I should add here that Ahriman is a great haiku aficionado.  It is his sole appealing trait.  Haiku holds such fascination for him that he often seems to think in haiku, composing one for every occasion and then grading himself on his work.  I am not a haiku aficionado and therefore am in no position to know whether a haiku is good or not.  One thing only is clear – Japanese poetry is clearly not as lavish as English poetry.  The simplicity of a haiku can be jarring to one who is accustomed to equating poetry with lavishness of language.  There is only so much lavishness you can fit into 17 syllables.  Some of Ahriman’s haikus make the attempt to capture the lavish nature of English poetry in a mere 17 syllables.  Others do not.  Incidentally, the novel will take a markedly anti-intellectual tone later on, but I don’t think Ahriman’s passion for haiku is supposed to that, in addition to other forms of villainy, he is also a pointy-headed intellectual snob.  I think it just reflects Dean Koontz fondness for haiku.

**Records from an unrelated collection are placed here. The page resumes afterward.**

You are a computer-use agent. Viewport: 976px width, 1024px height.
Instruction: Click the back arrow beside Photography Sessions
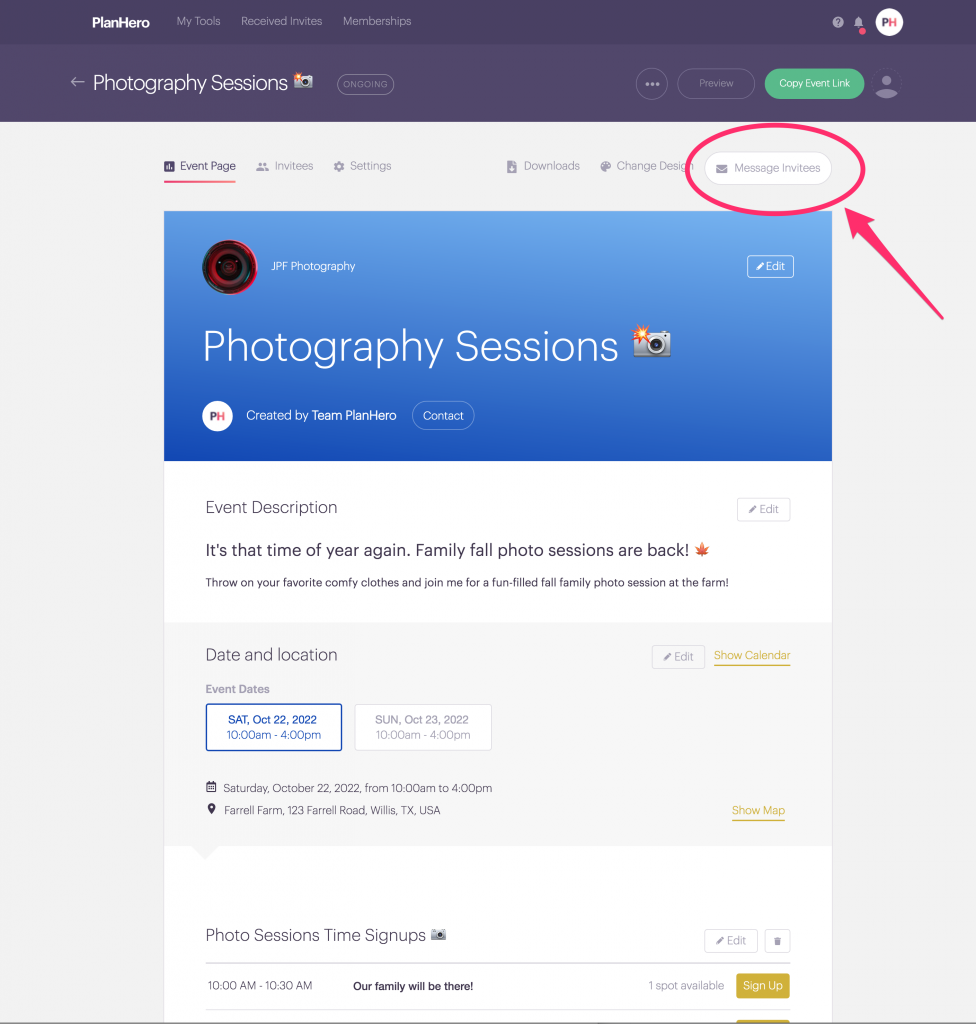[77, 83]
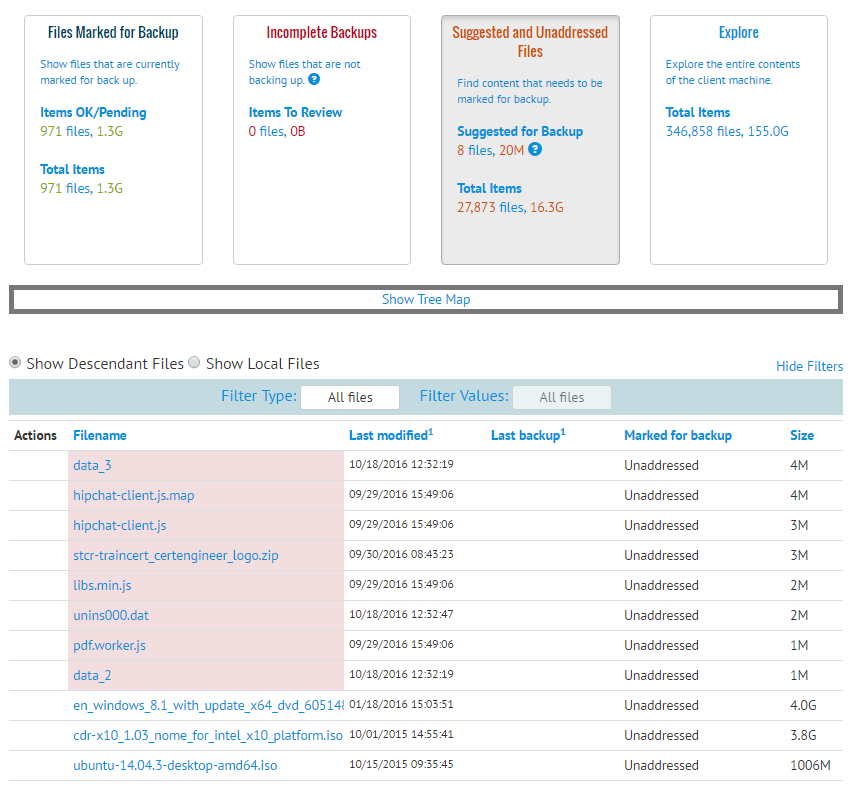Sort the table by Last modified
Viewport: 850px width, 788px height.
388,435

Dusty and Martie go upstairs to listen to Susan’s phone messages on the answering machine.  There are two messages from her.  One is her earlier message in which she called to ask Martie what she thought of the plan to videotape the phantom rapist.  The message doesn't actually mention videotape, though, just a call for help. Then comes her second message,  "It isn't Eric, Martie.  It's Ahriman.  I've got the bastard on videotape."  Shock! And suddenly they recognize all the clues were there all along.  


Imagine if Koontz had declined to reveal any more than Dusty and Martie knew.  Imagine if he had been a little more subtle in the clues he planted.  Then the reader would have the same reaction.  Shock!  And suddenly the reader recognizes the clues were there all along.